While the incident did not hit the headlines even on Friday morning, residents of neighbourhoods around Deonar – in Govandi, Chembur, Antop Hill, Wadala and even Sewri – have been using cameras and Twitter to report the potentially toxic smog they have been breathing for almost a day.
Massive fire at the Deonar dumping ground, had been burning unabated for a few hours now. Air quality is horrendous. pic.twitter.com/IPqTsFaYek
— Saurabh Kanwar (@kanwarsation) February 26, 2015
Smoke engulfs Wadala area after deonar fire. pic.twitter.com/JSATcTOSuT
— Saurabh Karandikar (@s_karandikar) February 27, 2015
Some even claimed the fire began two days ago.

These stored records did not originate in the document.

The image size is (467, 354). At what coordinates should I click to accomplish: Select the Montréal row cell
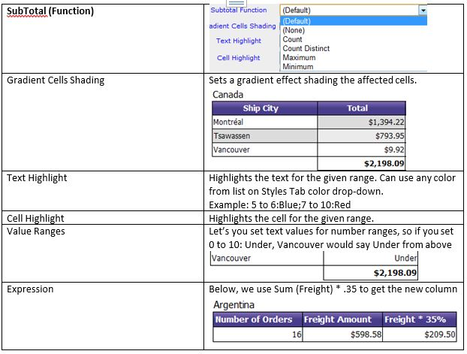[x=265, y=122]
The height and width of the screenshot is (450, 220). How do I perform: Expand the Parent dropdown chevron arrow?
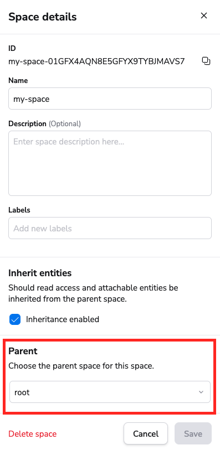201,392
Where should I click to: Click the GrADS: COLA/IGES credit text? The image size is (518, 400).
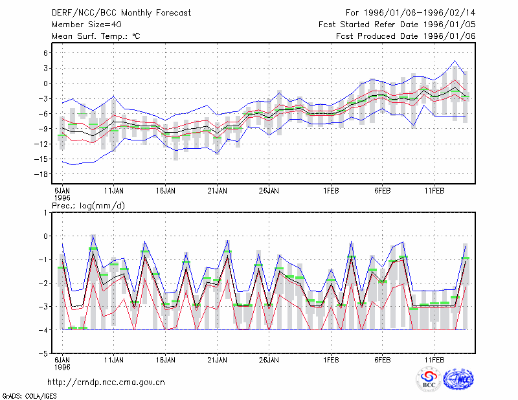(29, 396)
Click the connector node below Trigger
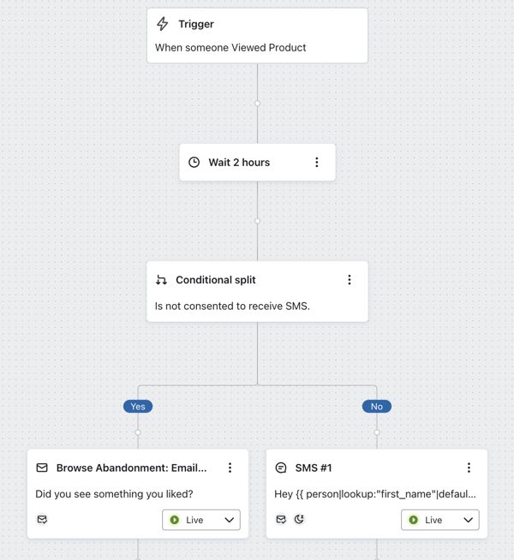The image size is (514, 560). coord(257,103)
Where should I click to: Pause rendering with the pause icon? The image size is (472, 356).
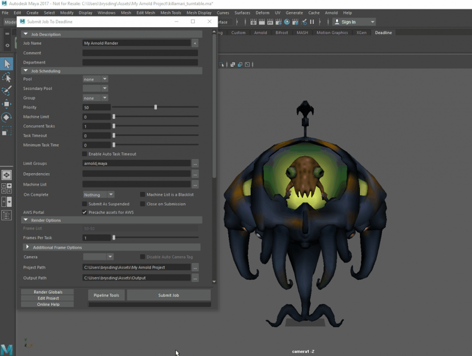pos(312,22)
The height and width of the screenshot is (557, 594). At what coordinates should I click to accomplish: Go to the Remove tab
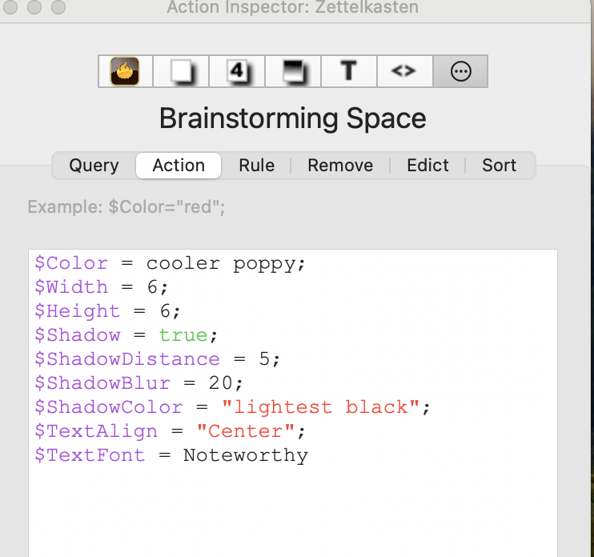(340, 166)
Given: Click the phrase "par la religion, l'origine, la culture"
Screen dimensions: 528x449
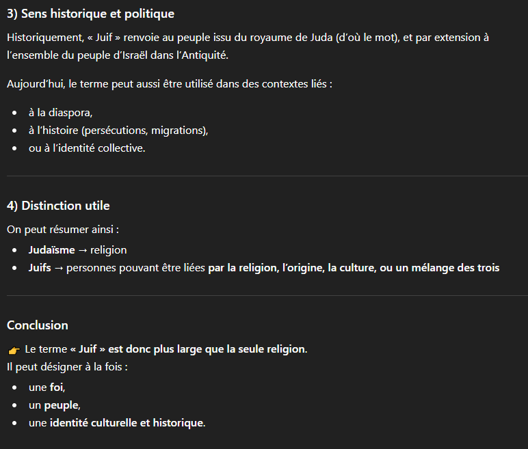Looking at the screenshot, I should click(x=292, y=268).
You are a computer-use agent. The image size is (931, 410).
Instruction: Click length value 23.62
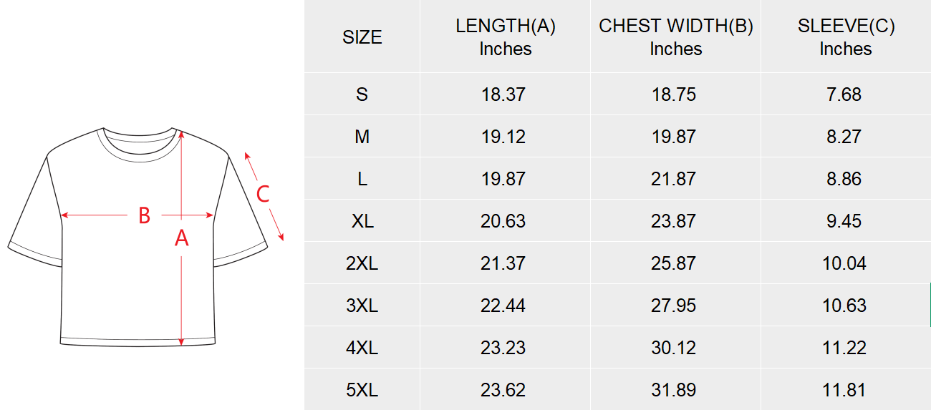click(x=503, y=390)
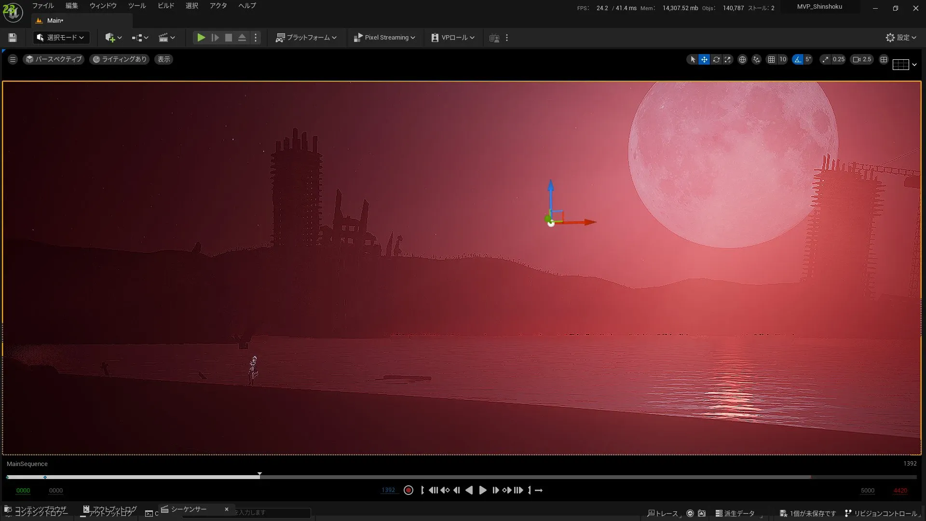Open リビジョンコントロール in the status bar
Viewport: 926px width, 521px height.
[x=881, y=513]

Smoke engulfing whole of NE Mumbai due to fire raging in Deonar dump yard for 2 days.@KiritSomaiya #deonaronfire pic.twitter.com/GM4qb6OHkN
— Anil Hebbar (@anil_hebbar) February 27, 2015
Wadala resident Avinash Ramnath said there was very low visibility in his neighbourhood early on Friday morning, which lasted for more than an hour. "I couldn't see beyond four or five feet from my window and the air was thick with a burnt and rancid smell," said Ramnath, who was forced to keep his windows shut because the smoke was making it difficult to breathe.
Photos: Avinash Ramnath
"I live about a kilometre away from the dumping ground and there has been smog and an acrid smell in the air since yesterday," said Shilpa Phadke, a professor Tata Institute of Social Sciences which is also located in Deonar.
TISS has been involved in a long-term study of Mumbai's M-ward, one of the most impoverished zones of the city where thousands of citizens live in slums in and around the dumping ground. "There are slums barely ten metres away from the ground," said Phadke, who noted that slumdwellers would be most affected by the pollution from the fire.
Photo: Mrinal Chandran
Ramnath is irked that there has been no official communication from the fire department or police about the possible dangers of the smoke.
The authorities, however, did not seem very concerned.
"The fire has been hard to control because it spread quickly in the expansive dumping ground," said a fire department official from the control room. He admitted that the smog has extended up to Byculla in southern Mumbai. "But it's just garbage, it's not harmful."